The most obvious solution would be to just use symmetric keys that are programmed in at the factory, but I don't think I like the security risks that imposes. As far as I understand there is no way to recover from a server-side intrusion other than manually installing new keys on all the devices.
The solution that I'm thinking of proposing is basically a hybrid of the two, distribute the devices with a secured CA that lets the devices do a standard handshake and establish a "temporary" symmetric key. Then to save bandwidth to the device I'd store that key (session?) in a database for the device to continue for months or years at a time, but still have the ability to expire the keys if we discover any have gotten out.
I know I could just use the standard session resumption handshake to resume a session, but I'm not sure that is required since DTLS is connection-less and I can pretend the "connection" is always open.

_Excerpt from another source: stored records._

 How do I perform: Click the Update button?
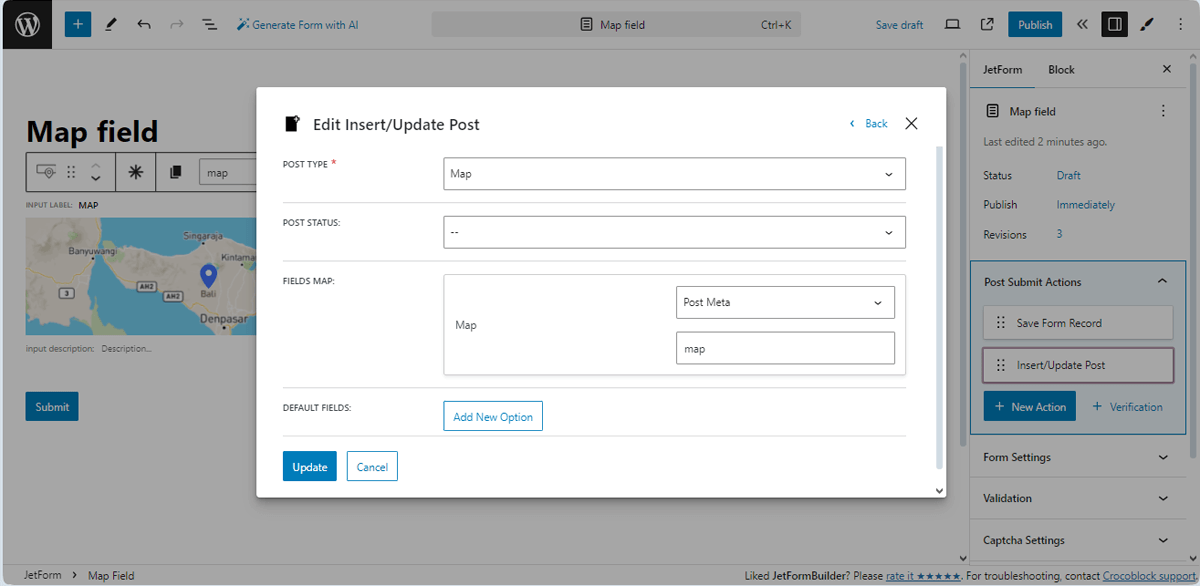coord(309,467)
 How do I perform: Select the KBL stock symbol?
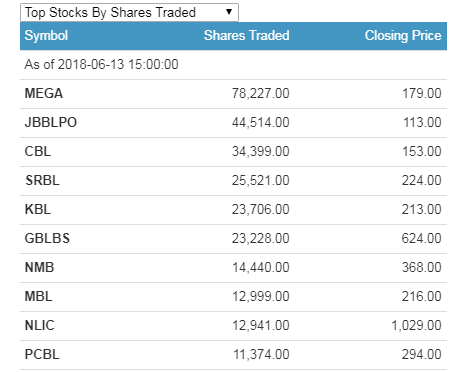[x=38, y=209]
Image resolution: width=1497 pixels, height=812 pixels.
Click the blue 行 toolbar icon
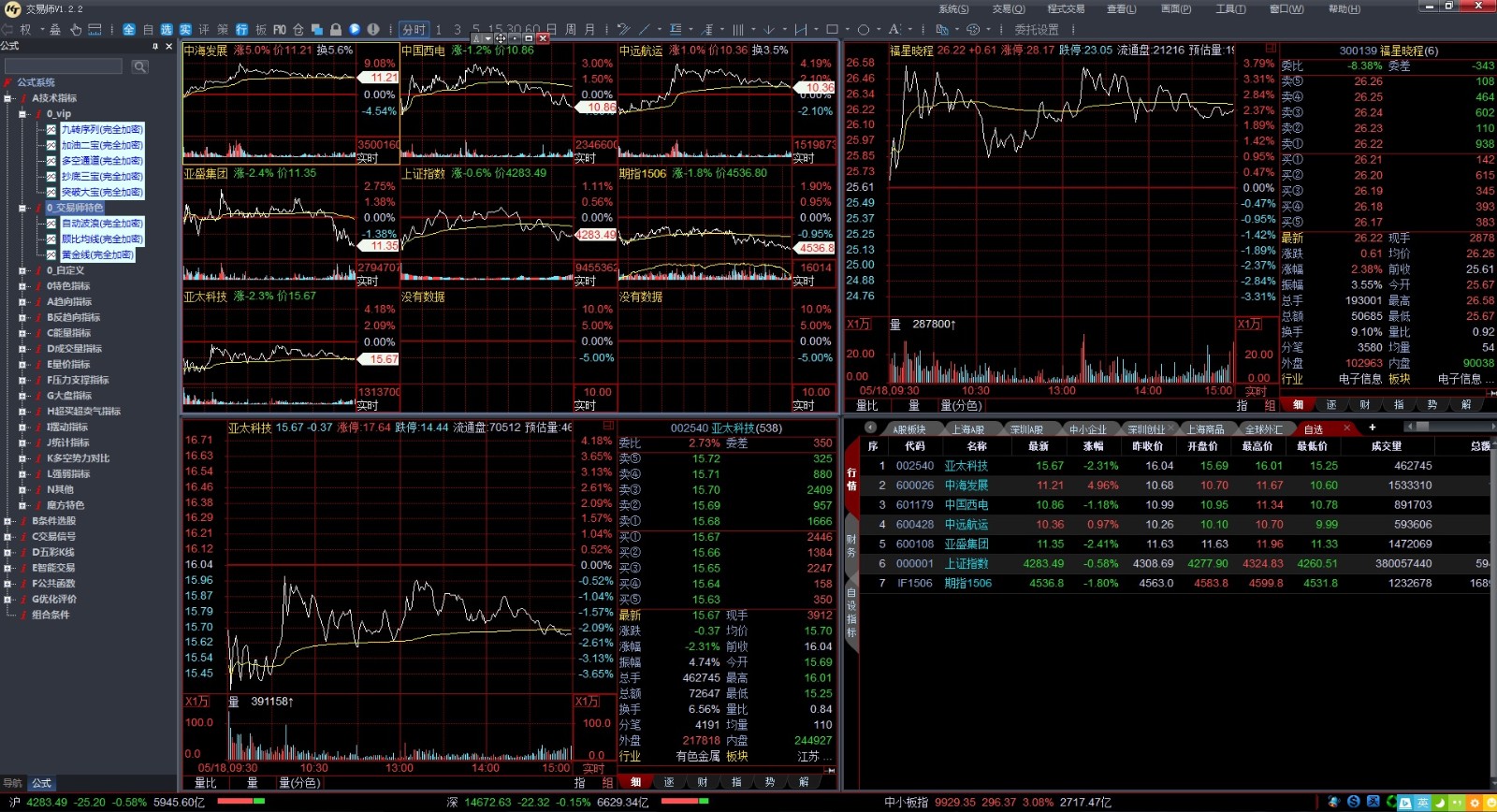(241, 30)
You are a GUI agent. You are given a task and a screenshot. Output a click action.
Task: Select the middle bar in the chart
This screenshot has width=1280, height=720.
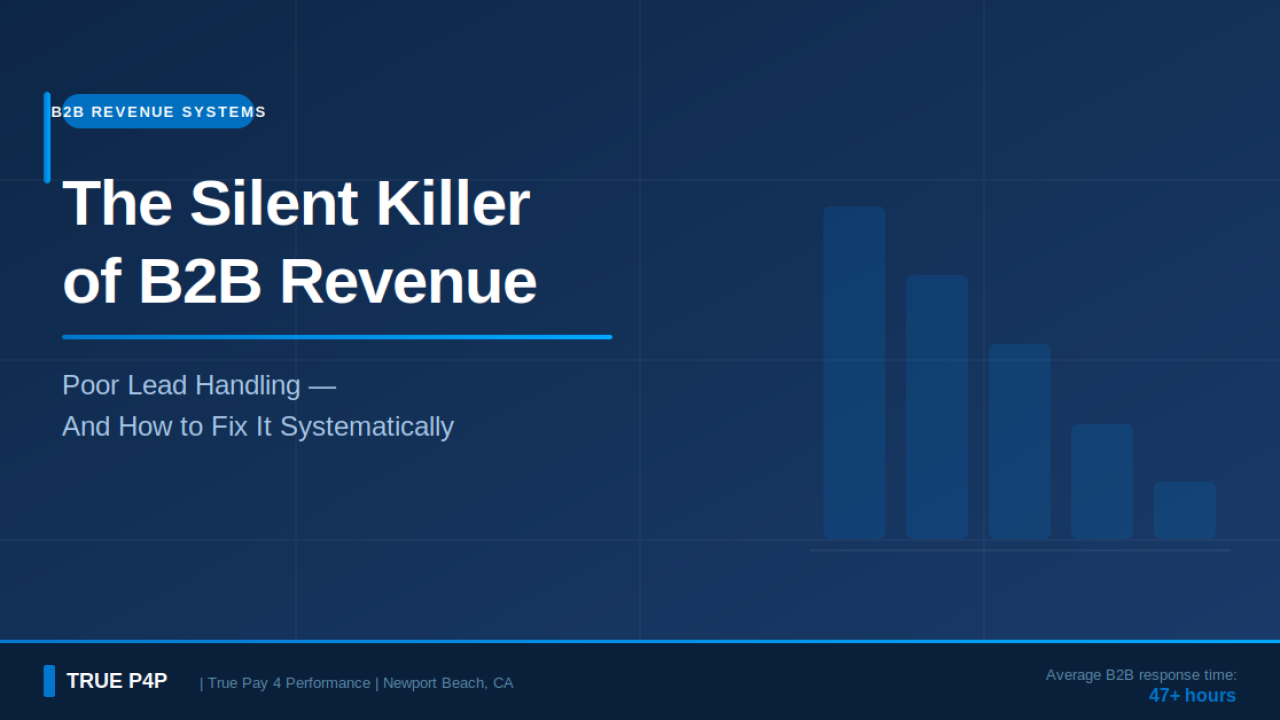(x=1019, y=441)
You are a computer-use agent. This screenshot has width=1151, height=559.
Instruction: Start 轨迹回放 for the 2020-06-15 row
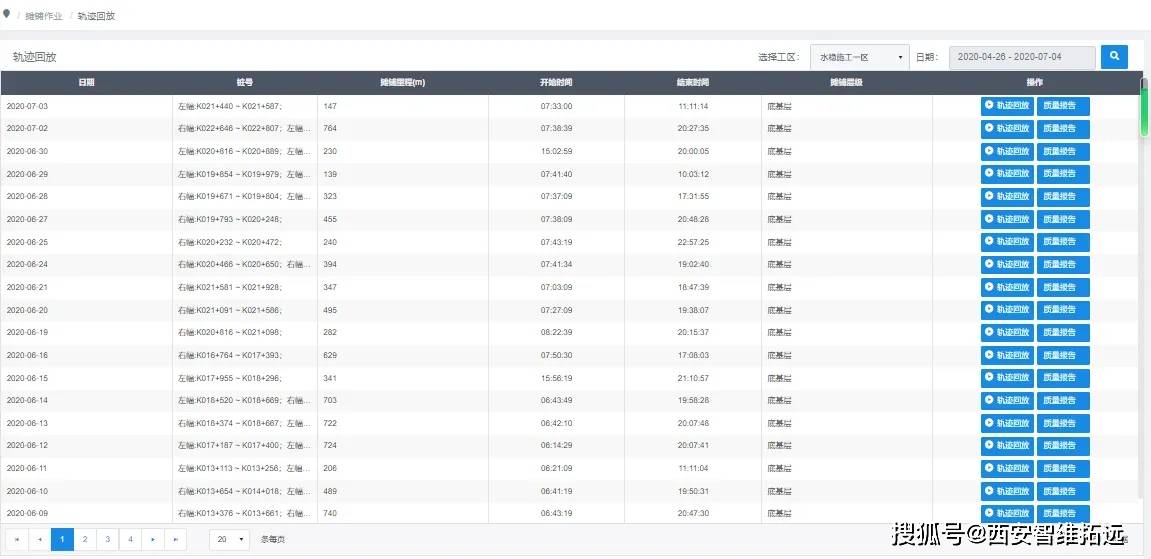point(1007,378)
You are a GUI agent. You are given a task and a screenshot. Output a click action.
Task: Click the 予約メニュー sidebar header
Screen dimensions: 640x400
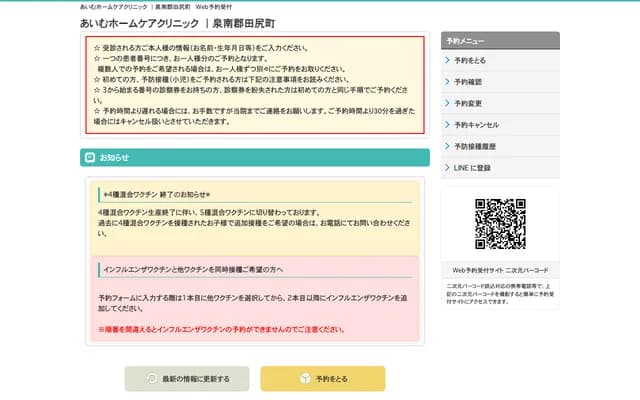click(x=499, y=40)
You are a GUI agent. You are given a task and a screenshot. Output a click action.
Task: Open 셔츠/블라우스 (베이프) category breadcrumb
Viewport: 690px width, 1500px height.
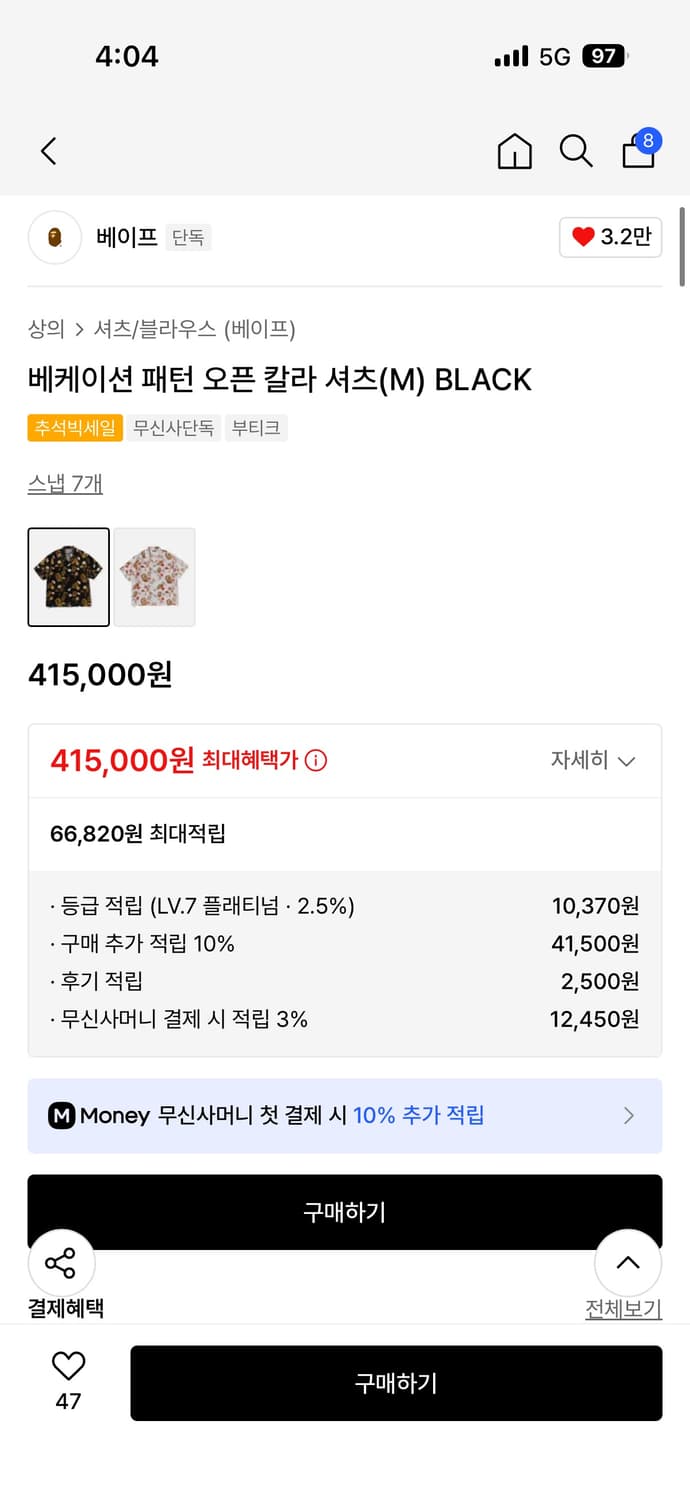[x=194, y=329]
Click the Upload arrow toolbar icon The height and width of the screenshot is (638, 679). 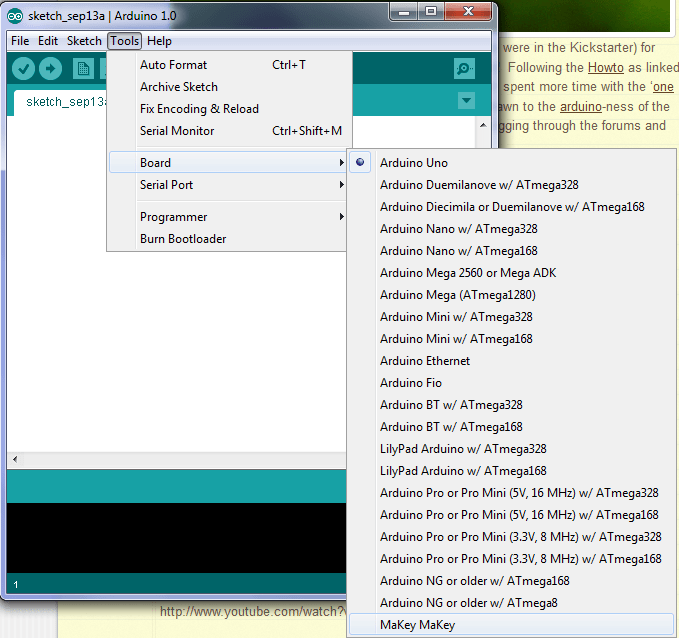tap(50, 68)
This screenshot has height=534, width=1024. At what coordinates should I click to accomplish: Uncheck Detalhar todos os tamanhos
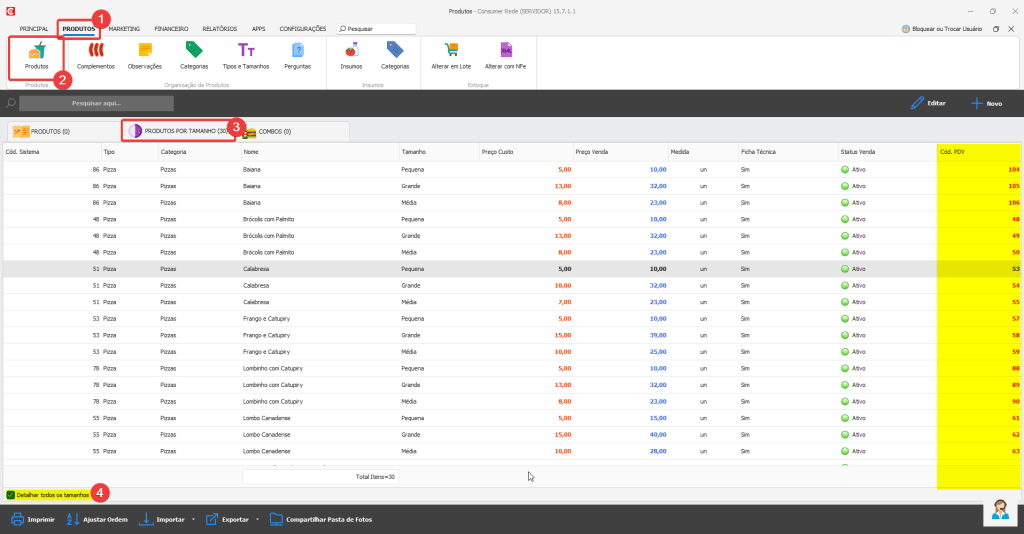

And if I can avoid having to repeat the handshake that would lower data consumption and probably lower server load somewhat too.
The things that I don't know are: Does DTLS define a limit on how long a session can remain open? Or is there a timeout where a session must be removed after some period of inactivity? If not, do the implementations of DTLS define one themselves?
Is there any thing else that I may be overlooking as to why this wouldn't work? Or is there something more straightforward that I'm not thinking of?
Timeouts are application specific, and you can set them as high as you need, or just keep the connections around as long as you can (eg. with a fixed number of usable connections, timing out the least recently used when a new one is opened).
Session resumption data can be held for as long as both parties agree the resumption data is still good (eg. no underlying certificates have expired). Session resumption should be at least as cheap as manually installed symmetric keys.
So a sensible approach seems to be to just try continuing the session if the sending party still has it open, fall back to session resumption on error, and if that doesn't work go through the full handshake again. There don't necessarily need to be agreed-on times for any of that.